_Exercise goal_
Transcribe every entry word for word, but skip the images.

BEGIN

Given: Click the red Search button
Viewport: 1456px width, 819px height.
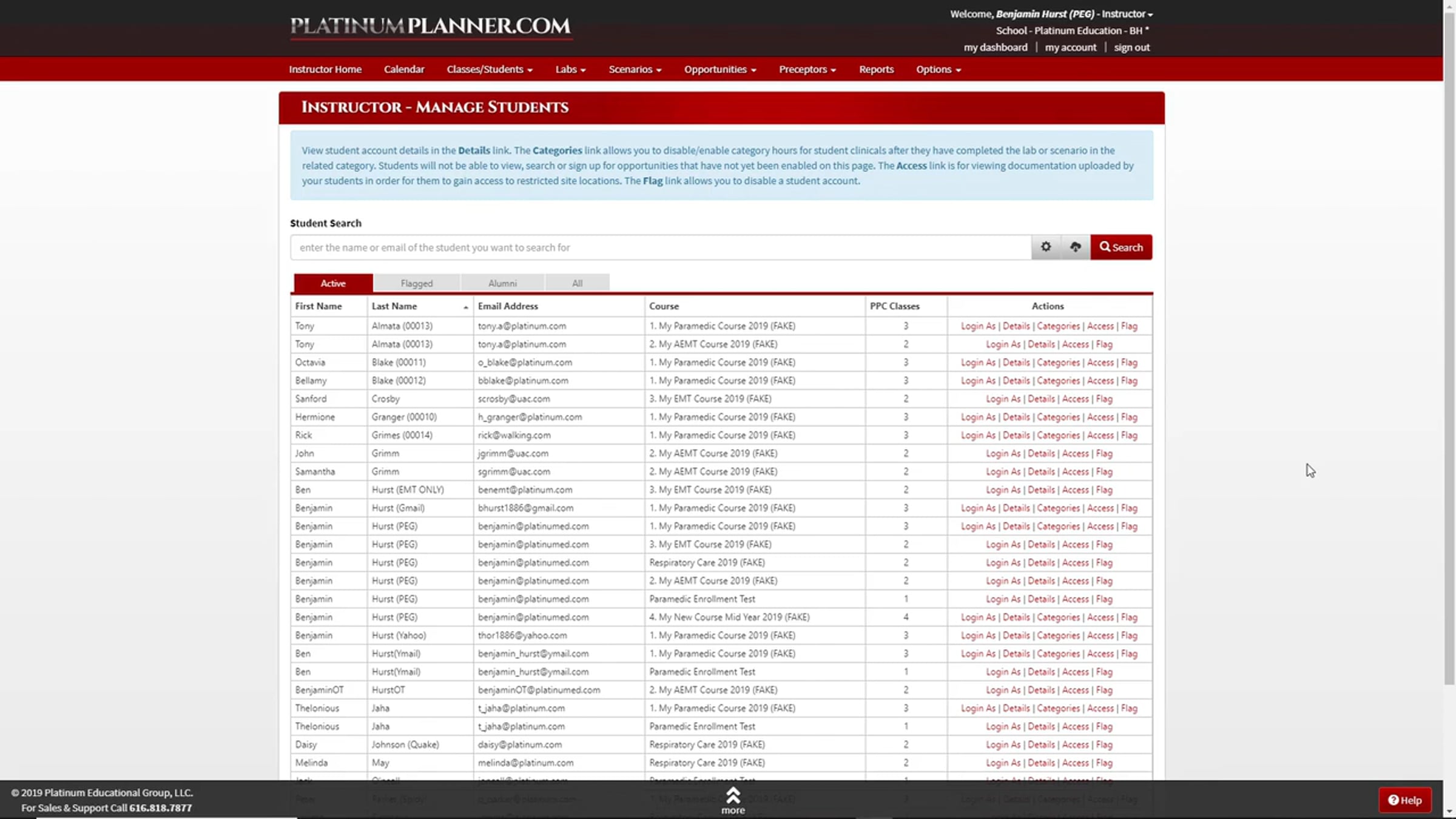Looking at the screenshot, I should tap(1121, 247).
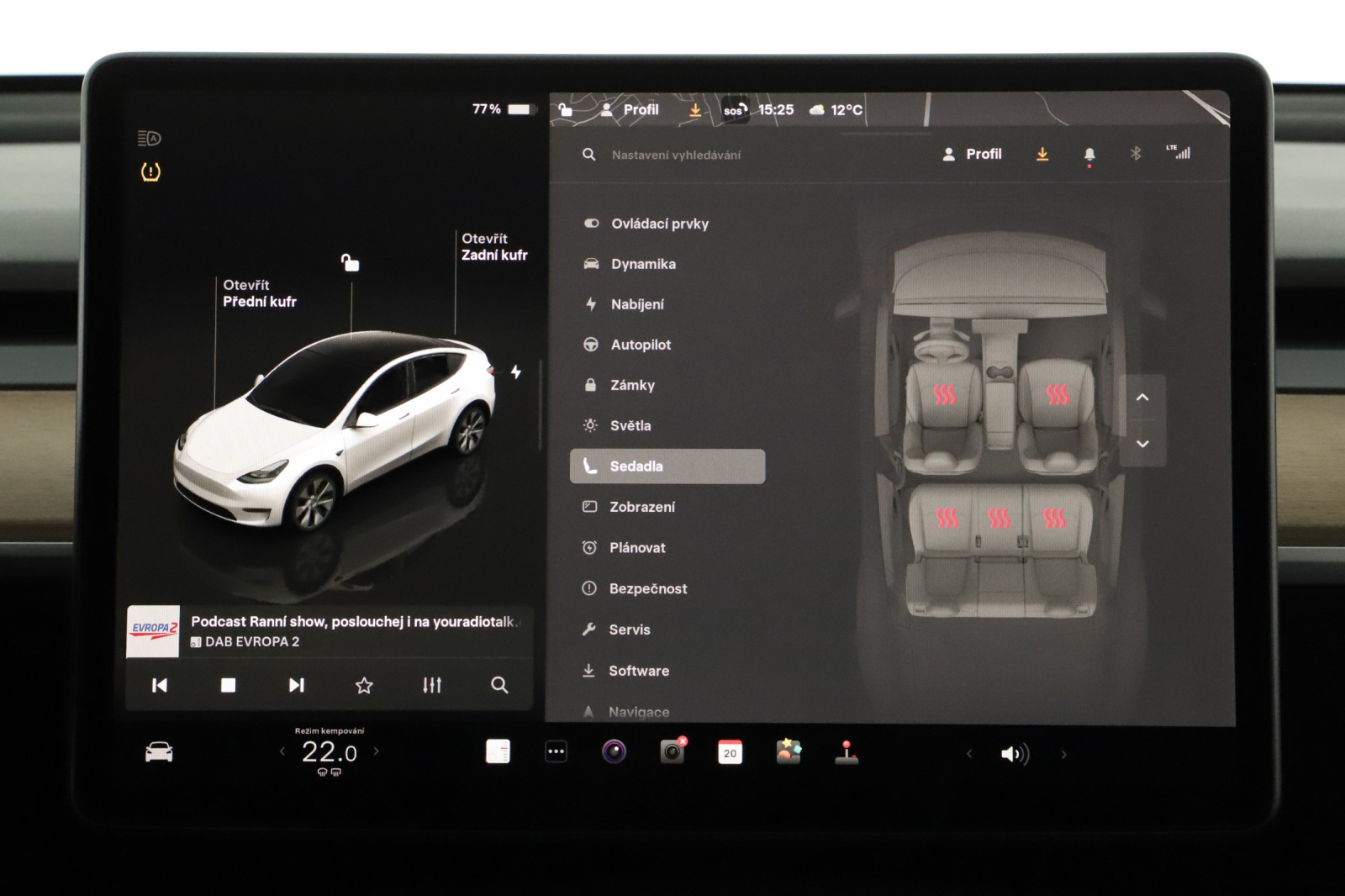Viewport: 1345px width, 896px height.
Task: Switch to the Autopilot settings section
Action: tap(642, 345)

END

_Response to this task_
Given: Click the red Search button
Viewport: 1456px width, 819px height.
Looking at the screenshot, I should tap(1121, 247).
Viewport: 1345px width, 896px height.
Task: Switch to the Autopilot settings section
Action: tap(642, 345)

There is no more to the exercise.